In my observations today I can see that the students who find blogging an addition to their course are predominantly the students that - it seems to me - have high self-efficacy and are high achievers.  This idea about their abilities to perform academically may lead them with feelings that they can achieve highly awarded assessments or learning gains without the help of blogs. Their stimuli response to handing in work has always (or mostly) been one that is positive. Combined with this high self-efficacy, students may have a more behaviourist attitude towards teaching and learning. They may see that formal learning only takes place in the classroom whereby the teacher can ‘pour’ in knowledge and that less learning takes place outside of the classroom arena. If learning activities outside of the classroom are viewed as informal this may then be seen as an add-on to their already loaded studies, rather than being an integral part of their course. 
Students which may have low self-efficacy may feel that they need more guidance and support and therefore are more inclined to view the work of others to create feelings of security, for example that they are on the right tracks.  This does relate to their level of performance, as in terms of formal assessment they fall in the mid to lower brackets on the marking scale.
My immidiate reaction is that there can be another explanation why high-achieving learmers may be reluctant to engage into blogging for learning: they spend their time studying differently. This is not a judgement on blogging: it will be interesting to see the outcomes in two years time when that group leaves the college to continue their last two years of the course at university. 

14 December 2011

I was a celebrity (it was fun)

Last Friday I was invited to a session with 2+2 Childhood Studies students. It is a HE course; students do two years at our college and then continue for another two at Warwick. I had seen them already, we did an information skills session– library catalogue, Google, e-books, reliability of information sources. They also had a session on blogging with a colleague of mine, our graduate trainee.
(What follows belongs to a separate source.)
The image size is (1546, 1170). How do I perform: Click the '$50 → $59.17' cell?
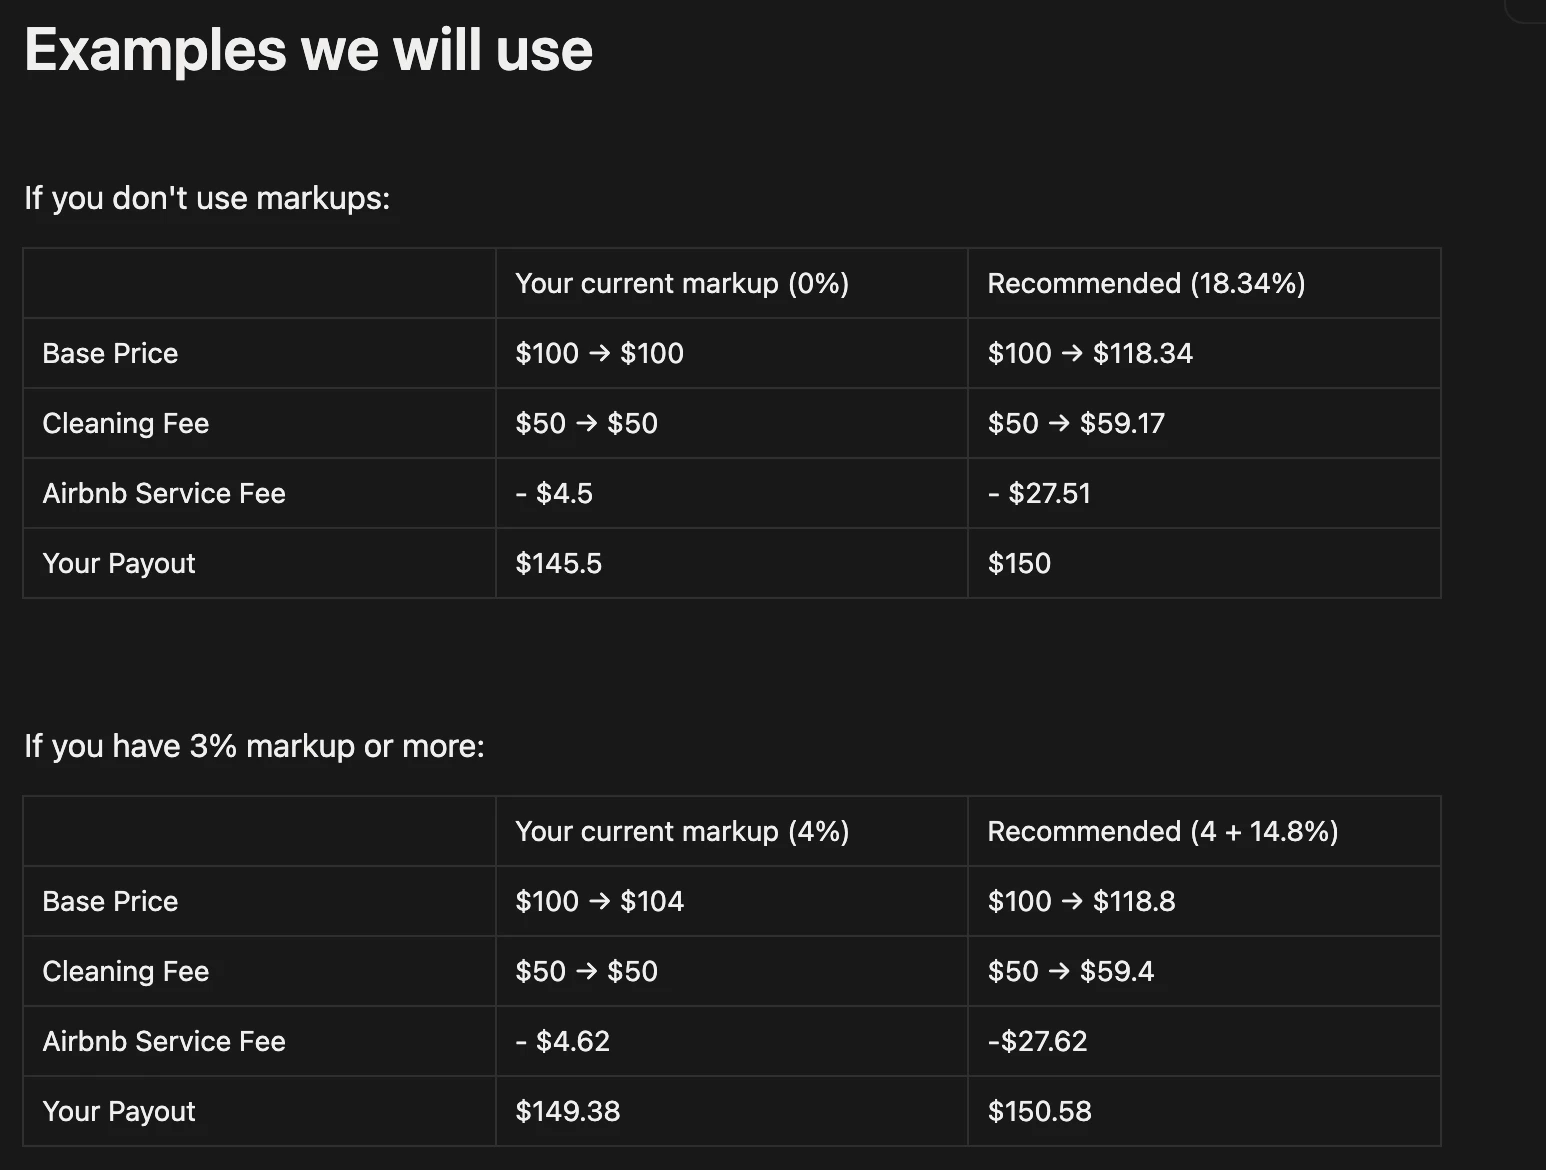(x=1075, y=424)

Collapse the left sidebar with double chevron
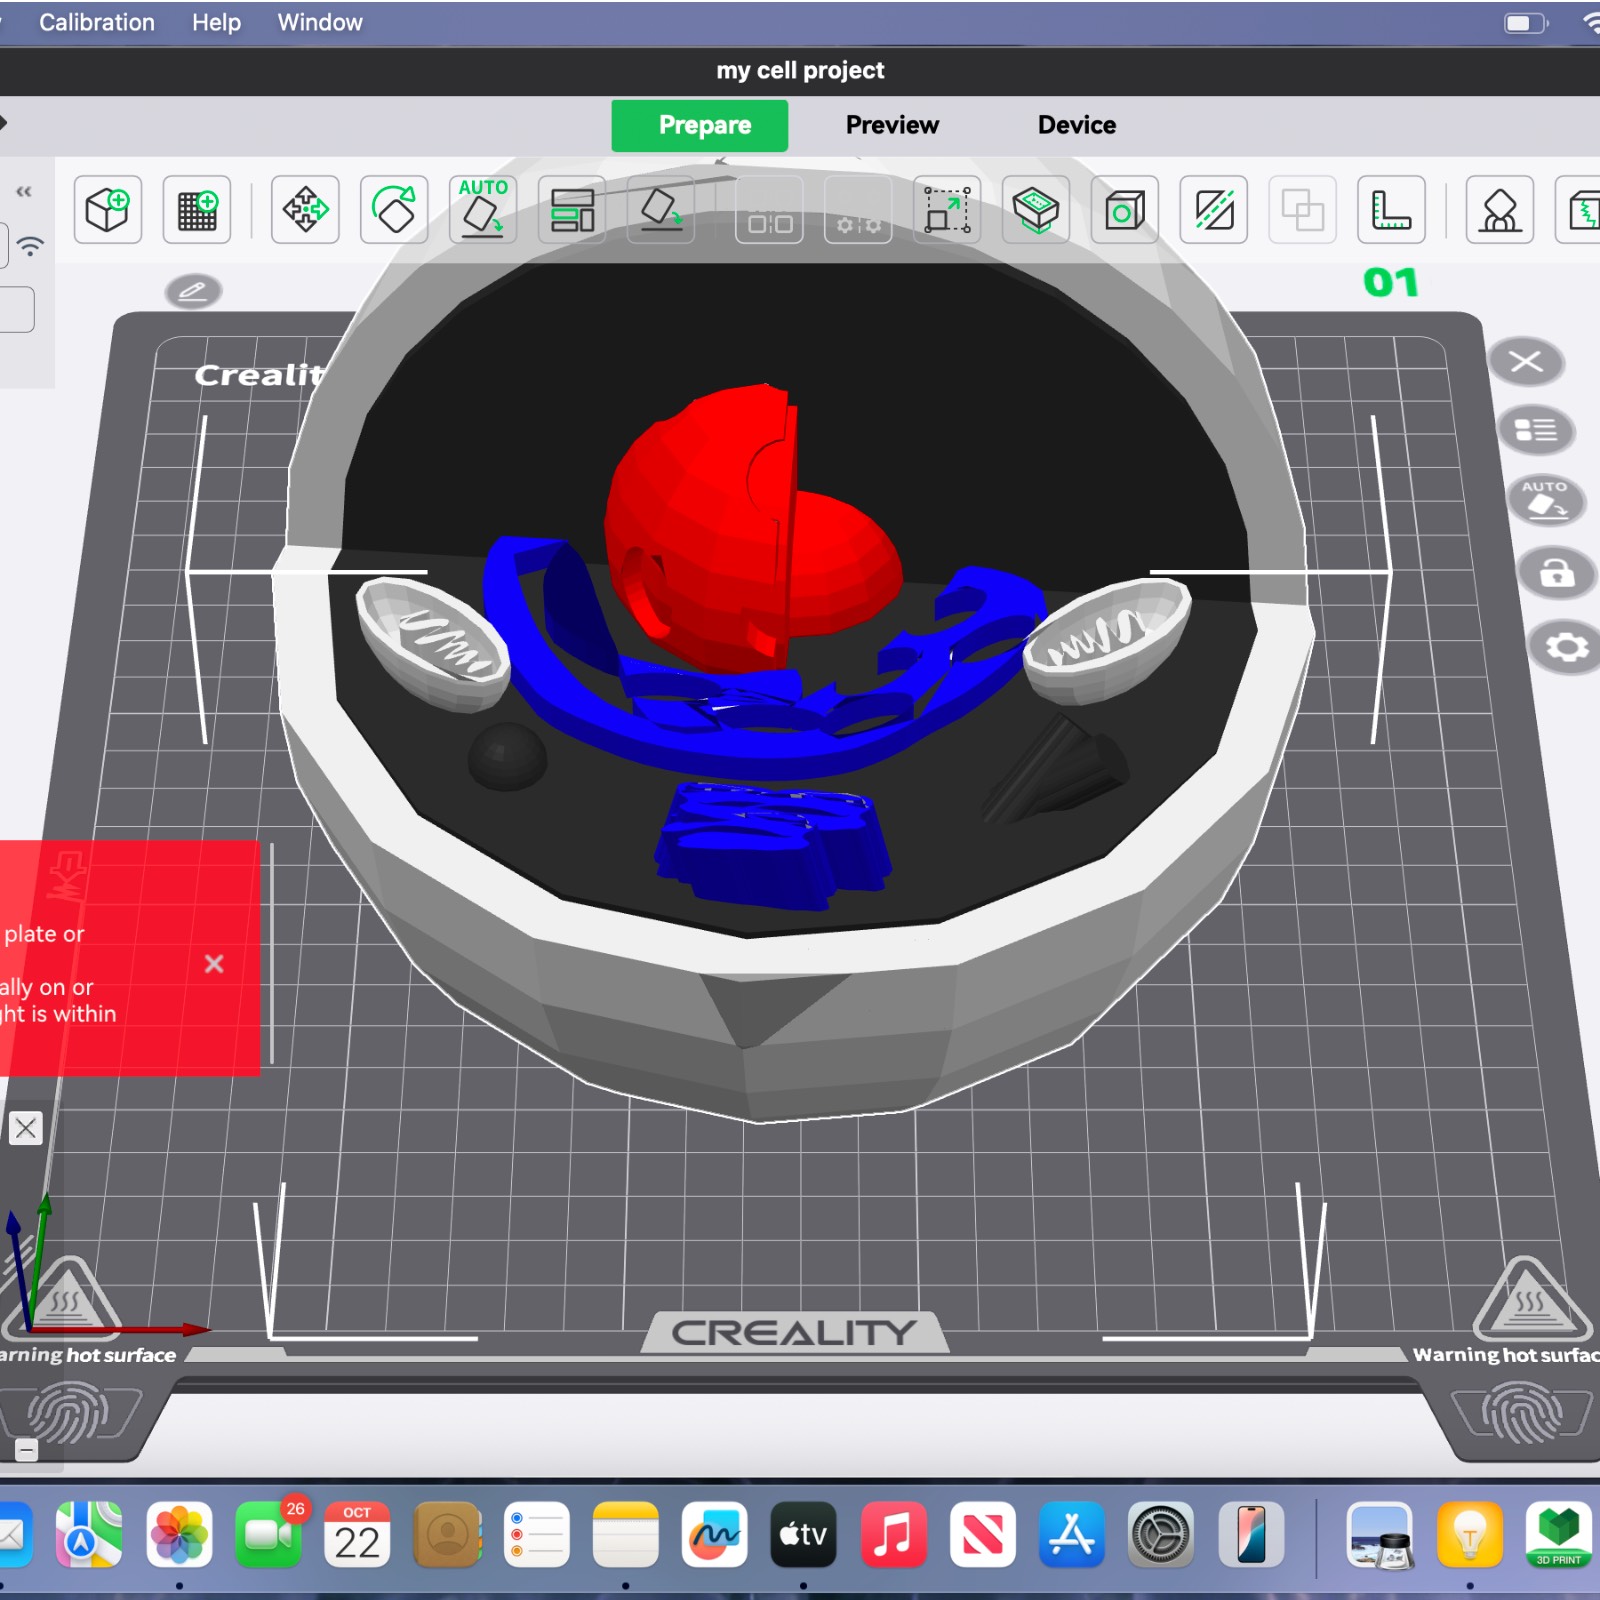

On this occasion, I was invited as a local celebrity (their tutor, Lin Armstrong, and I couldn’t stop laughing when planned all that) to present an award for the Best Blog of the Term. It was an important event as, according to Lin, this year she could observe a real break-through with her students: most of them used a variety of online tools, including personal blogs, to support their learning and did it in a collaborative way. Lin is a great believer in connectivism – a comparatively new learning theory for the digital age – and was very excited when found that her students had started discovering and generating knowledge as a network/community of learning. To celebrate their achievements and encourage further, the ceremony was put together.

10 December 2011

On marketing the library service

Two years ago my colleague at that time, Peter Barr, and I started a project: to develop marketing of the college library in the way which would embrace both traditional and emerging media; all should have connected and worked together. Before that, the library produced a lot of helpsheets, guides and leaflets; it also had a well developed presence on Moodle and the college website. It was first in the college to set up a Facebook page even though Facebook was banned on the college network PCs. However, our marketing activities were disjoint: content for each media was prepared separately, often – occasionally and by different people.

My thinking was broadly prompted by the Guardian which was the first major newspaper in Britain to move away from publishing online the texts that as the rule had already appeared in the paper edition. Very early the Guardian adopted a multi-platform approach: as soon as the content is ready it is pushed to all available media, edited and re-packaged respectively.